I mentioned in my previous post, the notion of what brings comfortable Westerners to places such as Cambodia, and a struggle with my own motives that brought me here.

Sitting at my Khmer cafe in the humidity that's hovers over PP right now, I couldn't help but wonder, beyond the tourists, what does bring people to work and live in PP and Cambodia? Is it the alarming ease to access prostitutes of all ages, types and psychological states? Is it the heat? Or possibly is it some sort of redemption from prior crimes that one can expect salvation through some act of altruism; playing with children in a Battambang orphanage comes to mind, as does, publishing useless and repetitve research papers about the forces which drive prostitution. Over dinner, I watched a white dude with the dreads park his moto across street from my outdoor table, and the older British man with the arms of a young Khmer girl wrapped around his waist while jetting down St. 278. Then there are the military offspring, or adult army brats, for whom consistent migration hass been engrained in their genes, such that the DFID contract in public health consultation in Cambodia comes with an obvious yes.

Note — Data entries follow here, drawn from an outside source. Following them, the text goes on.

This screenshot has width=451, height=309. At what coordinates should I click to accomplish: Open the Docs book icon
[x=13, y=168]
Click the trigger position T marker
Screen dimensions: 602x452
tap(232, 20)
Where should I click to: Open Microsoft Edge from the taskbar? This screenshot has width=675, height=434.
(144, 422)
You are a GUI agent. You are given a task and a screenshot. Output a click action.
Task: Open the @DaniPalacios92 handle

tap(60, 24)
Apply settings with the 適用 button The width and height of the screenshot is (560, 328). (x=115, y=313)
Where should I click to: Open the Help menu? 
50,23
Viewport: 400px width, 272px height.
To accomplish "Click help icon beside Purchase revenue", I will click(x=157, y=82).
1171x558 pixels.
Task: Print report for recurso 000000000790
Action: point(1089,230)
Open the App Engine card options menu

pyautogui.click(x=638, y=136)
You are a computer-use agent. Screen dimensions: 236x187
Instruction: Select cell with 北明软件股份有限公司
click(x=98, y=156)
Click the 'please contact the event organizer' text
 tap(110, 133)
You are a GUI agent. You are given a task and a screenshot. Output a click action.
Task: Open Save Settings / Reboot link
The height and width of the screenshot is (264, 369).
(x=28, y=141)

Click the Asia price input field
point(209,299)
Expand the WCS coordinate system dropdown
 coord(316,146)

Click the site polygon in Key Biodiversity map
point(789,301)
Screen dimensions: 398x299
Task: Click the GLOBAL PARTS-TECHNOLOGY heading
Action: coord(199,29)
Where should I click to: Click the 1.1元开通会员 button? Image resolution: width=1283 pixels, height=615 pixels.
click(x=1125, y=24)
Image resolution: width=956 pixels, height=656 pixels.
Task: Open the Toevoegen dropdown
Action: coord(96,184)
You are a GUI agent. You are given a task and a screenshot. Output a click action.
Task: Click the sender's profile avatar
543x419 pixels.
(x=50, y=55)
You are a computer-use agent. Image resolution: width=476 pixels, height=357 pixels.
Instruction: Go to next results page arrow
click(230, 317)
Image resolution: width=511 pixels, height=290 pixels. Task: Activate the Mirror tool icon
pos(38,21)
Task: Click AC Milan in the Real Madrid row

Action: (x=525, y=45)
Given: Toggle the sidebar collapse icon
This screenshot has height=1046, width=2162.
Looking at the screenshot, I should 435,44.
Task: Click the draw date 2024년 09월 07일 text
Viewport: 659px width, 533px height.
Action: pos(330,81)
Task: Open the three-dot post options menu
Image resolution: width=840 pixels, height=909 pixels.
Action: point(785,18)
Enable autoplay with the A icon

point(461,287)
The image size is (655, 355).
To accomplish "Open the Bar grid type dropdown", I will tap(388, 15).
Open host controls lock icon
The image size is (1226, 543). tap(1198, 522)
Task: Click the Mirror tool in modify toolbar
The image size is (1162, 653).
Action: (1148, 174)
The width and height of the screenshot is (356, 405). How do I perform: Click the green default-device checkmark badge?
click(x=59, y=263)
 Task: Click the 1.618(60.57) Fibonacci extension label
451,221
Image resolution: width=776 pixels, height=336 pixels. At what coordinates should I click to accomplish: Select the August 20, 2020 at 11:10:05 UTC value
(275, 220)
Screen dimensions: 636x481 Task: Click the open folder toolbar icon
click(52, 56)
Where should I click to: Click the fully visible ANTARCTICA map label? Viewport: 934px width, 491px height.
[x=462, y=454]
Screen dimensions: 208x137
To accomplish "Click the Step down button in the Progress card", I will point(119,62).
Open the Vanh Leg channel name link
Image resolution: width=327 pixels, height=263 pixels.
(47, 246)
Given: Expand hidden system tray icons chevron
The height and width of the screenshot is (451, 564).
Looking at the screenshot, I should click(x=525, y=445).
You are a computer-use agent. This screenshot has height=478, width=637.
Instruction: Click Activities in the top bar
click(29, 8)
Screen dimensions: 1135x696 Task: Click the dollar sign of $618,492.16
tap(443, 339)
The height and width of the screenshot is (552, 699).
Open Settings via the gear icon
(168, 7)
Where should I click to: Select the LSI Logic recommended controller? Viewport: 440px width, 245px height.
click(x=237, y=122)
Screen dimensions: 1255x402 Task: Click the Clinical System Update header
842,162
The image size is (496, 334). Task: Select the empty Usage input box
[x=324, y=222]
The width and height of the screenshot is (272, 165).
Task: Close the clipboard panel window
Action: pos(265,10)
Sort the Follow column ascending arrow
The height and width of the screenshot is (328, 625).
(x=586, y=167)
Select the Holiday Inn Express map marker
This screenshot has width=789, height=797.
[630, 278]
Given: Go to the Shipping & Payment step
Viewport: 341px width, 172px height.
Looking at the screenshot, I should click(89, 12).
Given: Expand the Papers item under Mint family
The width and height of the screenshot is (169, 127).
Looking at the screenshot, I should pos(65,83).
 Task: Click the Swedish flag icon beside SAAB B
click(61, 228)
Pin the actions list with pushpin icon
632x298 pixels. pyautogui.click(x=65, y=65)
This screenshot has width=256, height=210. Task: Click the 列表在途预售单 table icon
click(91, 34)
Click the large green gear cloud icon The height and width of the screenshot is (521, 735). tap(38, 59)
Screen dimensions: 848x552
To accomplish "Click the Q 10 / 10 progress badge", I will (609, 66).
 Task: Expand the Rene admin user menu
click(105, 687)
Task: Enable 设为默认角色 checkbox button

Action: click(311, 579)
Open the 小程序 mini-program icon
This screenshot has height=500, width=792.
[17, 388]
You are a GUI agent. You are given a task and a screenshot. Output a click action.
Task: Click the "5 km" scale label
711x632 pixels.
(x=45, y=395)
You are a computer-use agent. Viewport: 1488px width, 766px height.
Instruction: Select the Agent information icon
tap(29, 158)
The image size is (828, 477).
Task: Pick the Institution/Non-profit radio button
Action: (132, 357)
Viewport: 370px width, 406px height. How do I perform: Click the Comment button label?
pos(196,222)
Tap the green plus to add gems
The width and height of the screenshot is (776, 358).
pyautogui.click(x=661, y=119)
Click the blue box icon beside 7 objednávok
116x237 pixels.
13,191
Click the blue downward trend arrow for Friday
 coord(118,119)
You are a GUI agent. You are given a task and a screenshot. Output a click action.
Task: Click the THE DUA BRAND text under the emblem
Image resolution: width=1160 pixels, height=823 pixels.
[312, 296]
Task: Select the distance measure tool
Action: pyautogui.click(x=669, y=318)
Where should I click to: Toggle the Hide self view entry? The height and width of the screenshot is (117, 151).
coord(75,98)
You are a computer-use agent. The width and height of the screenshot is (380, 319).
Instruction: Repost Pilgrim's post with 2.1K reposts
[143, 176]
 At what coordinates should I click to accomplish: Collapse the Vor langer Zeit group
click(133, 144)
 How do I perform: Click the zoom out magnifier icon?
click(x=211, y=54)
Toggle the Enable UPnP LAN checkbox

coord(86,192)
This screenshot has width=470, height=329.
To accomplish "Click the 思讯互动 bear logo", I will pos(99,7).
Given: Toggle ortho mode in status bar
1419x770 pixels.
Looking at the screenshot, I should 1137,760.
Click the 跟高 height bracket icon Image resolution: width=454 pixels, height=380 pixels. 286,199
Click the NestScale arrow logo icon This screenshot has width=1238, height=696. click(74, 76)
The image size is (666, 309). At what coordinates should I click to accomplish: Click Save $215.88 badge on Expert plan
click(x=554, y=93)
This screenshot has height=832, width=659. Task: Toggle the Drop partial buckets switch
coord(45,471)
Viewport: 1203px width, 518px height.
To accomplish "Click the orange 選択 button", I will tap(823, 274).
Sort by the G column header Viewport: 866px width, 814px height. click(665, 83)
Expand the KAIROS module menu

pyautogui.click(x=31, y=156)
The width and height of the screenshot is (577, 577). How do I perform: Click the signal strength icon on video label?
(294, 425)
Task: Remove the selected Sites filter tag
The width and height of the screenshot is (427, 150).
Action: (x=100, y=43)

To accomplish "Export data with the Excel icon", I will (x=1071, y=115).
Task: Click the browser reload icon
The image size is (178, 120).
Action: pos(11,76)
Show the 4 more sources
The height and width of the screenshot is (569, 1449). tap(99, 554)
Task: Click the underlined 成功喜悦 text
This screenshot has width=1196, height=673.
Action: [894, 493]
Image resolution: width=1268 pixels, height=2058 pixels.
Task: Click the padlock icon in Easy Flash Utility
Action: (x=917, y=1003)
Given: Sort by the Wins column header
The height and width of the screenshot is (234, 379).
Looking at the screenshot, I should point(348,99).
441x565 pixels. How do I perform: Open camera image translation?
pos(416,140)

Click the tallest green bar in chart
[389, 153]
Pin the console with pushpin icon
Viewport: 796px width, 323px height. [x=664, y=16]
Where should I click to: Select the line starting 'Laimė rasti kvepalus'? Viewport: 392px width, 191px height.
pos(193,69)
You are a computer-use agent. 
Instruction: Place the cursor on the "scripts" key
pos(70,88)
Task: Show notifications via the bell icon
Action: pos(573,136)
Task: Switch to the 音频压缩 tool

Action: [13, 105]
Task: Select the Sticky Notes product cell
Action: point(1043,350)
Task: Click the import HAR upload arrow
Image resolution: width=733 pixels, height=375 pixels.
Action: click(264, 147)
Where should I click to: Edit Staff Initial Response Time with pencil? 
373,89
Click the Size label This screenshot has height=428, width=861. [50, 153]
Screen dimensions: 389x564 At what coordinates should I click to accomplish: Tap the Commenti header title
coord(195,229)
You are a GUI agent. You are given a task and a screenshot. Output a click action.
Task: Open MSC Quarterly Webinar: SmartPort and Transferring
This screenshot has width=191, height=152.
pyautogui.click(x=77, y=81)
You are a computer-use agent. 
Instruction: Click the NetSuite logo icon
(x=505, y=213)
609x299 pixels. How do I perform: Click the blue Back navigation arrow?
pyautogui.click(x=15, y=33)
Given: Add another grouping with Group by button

Finally, there are the people who just care. Like my boss Bruno. I can count him as one of those that I hope to look up to because they've essentially focused all of their time and energy, and perhaps have even made many personal sacrifices to get the work they want done. Over lunch at the one Italian place so good that it attracts Mafiosos galore, Bruno essentially gave me his life. Italy, Sarajevo, the Balkans, Mexico and now Cambodia, Thailand, Laos, Burma and Vietnam. His only mandate being that the place must be warm, such that the Balkans for his doctoral dissertation was a bit of a fluke and parts of Central Asia are out of the question. He's really passionate for his work concerning labour migration and human rights. To the point that I think he tried to continue doing it despite the physiological intensities that wrack him right this moment. I suppose I shouldn't deify him since I've only worked with him for one day thus far; any deities I have created in this field tend to crash into pieces of defiled rubble. It must be the heat that drives these illusions.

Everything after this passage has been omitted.